- Date: 15–21 July
- Edition: 45th
- Category: International Series
- Draw: 32S / 16D
- Prize money: €356,000
- Surface: Clay / outdoor
- Location: Amersfoort, Netherlands

Champions

Singles
- Juan Ignacio Chela

Doubles
- Jeff Coetzee / Chris Haggard
- ← 2001 · Dutch Open · 2003 →

= 2002 Energis Open =

The 2002 Energis Open was a men's tennis tournament played on outdoor clay courts in Amersfoort, the Netherlands and was part of the International Series of the 2002 ATP Tour.

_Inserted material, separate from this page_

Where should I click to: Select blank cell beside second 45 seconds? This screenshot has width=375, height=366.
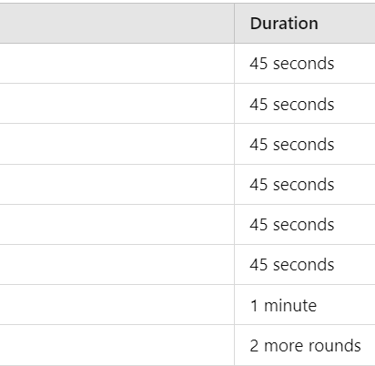tap(117, 104)
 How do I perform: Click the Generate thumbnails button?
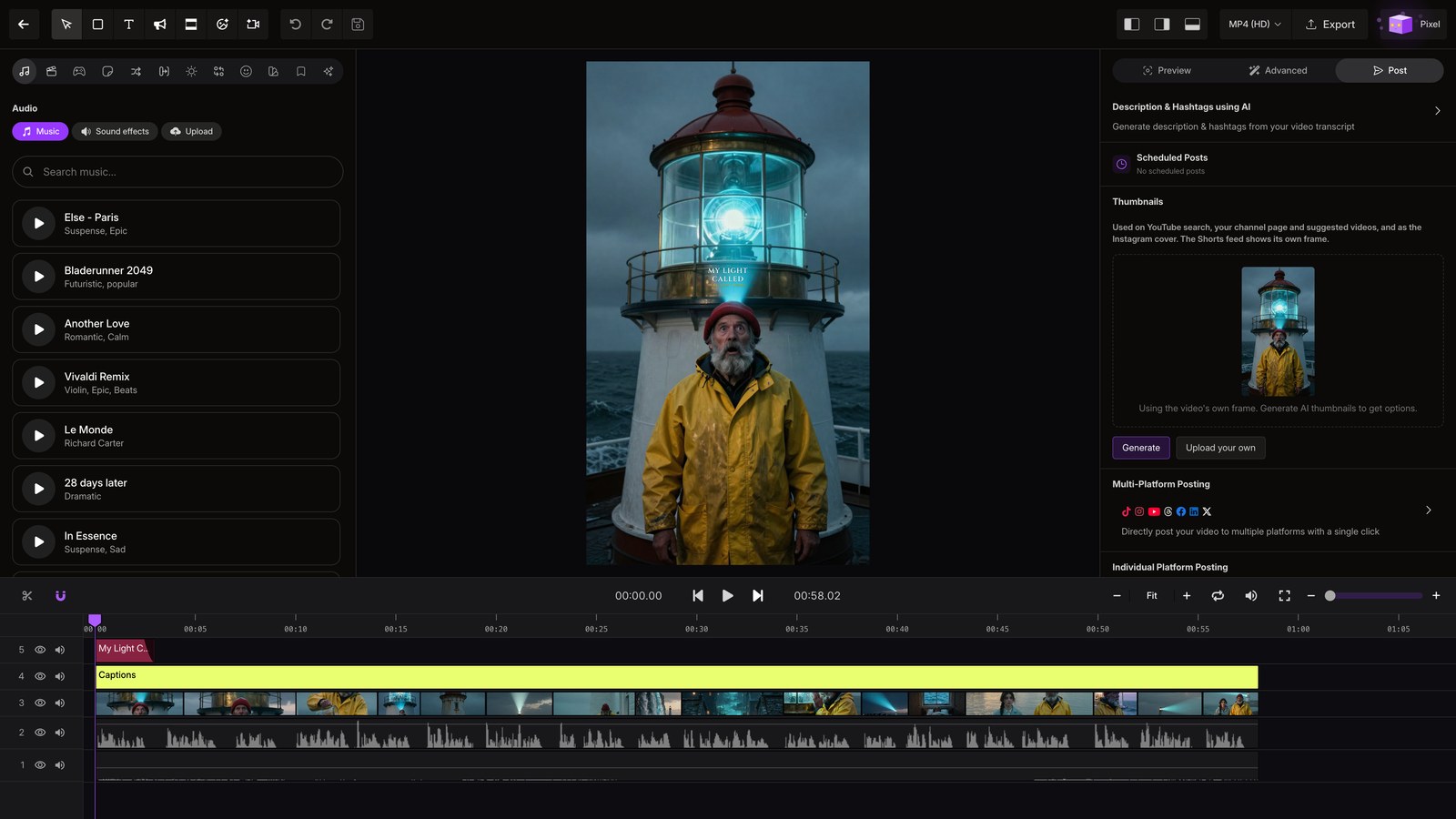tap(1141, 448)
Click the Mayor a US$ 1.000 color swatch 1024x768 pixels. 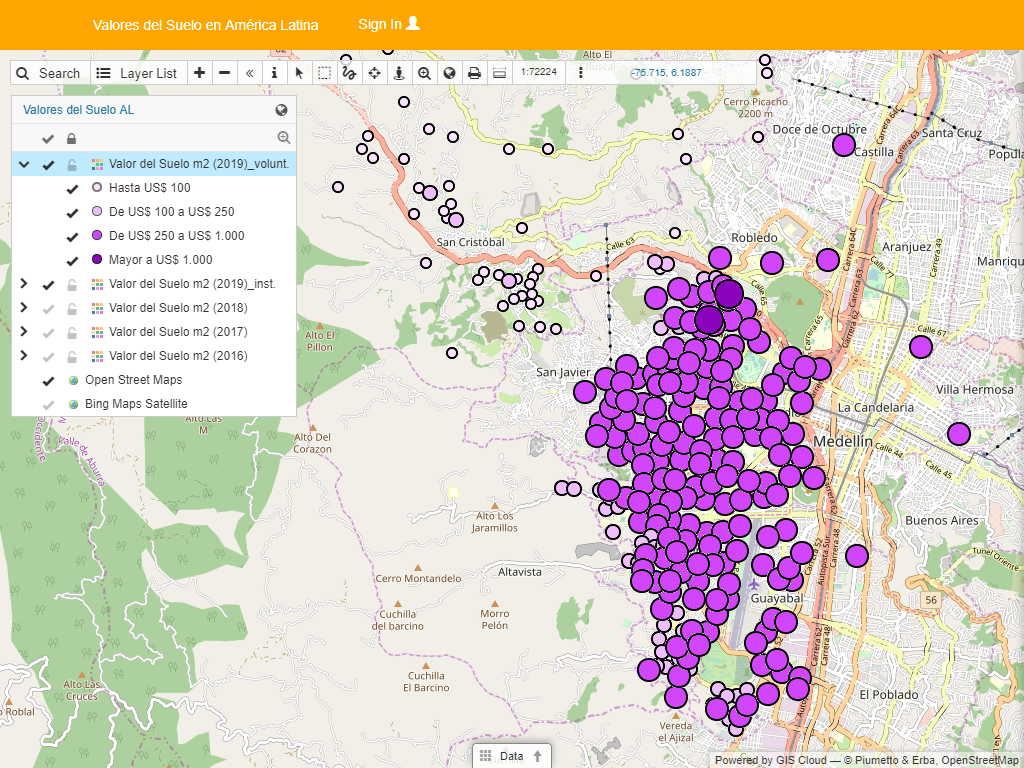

It was the 45th edition of the tournament and ran from 15 July until 21 July 2002. Second-seeded Juan Ignacio Chela won the singles title.

==Finals==
===Singles===

ARG Juan Ignacio Chela defeated ESP Albert Costa 6–1, 7–6^{(7–4)}
- It was Chela's only title of the year and the 2nd of his career.

===Doubles===

RSA Jeff Coetzee / RSA Chris Haggard defeated BRA André Sá / BRA Alexandre Simoni 7–6^{(7–1)}, 6–3
- It was Coetzee's 1st title of the year and the 1st of his career. It was Haggard's 1st title of the year and the 2nd of his career.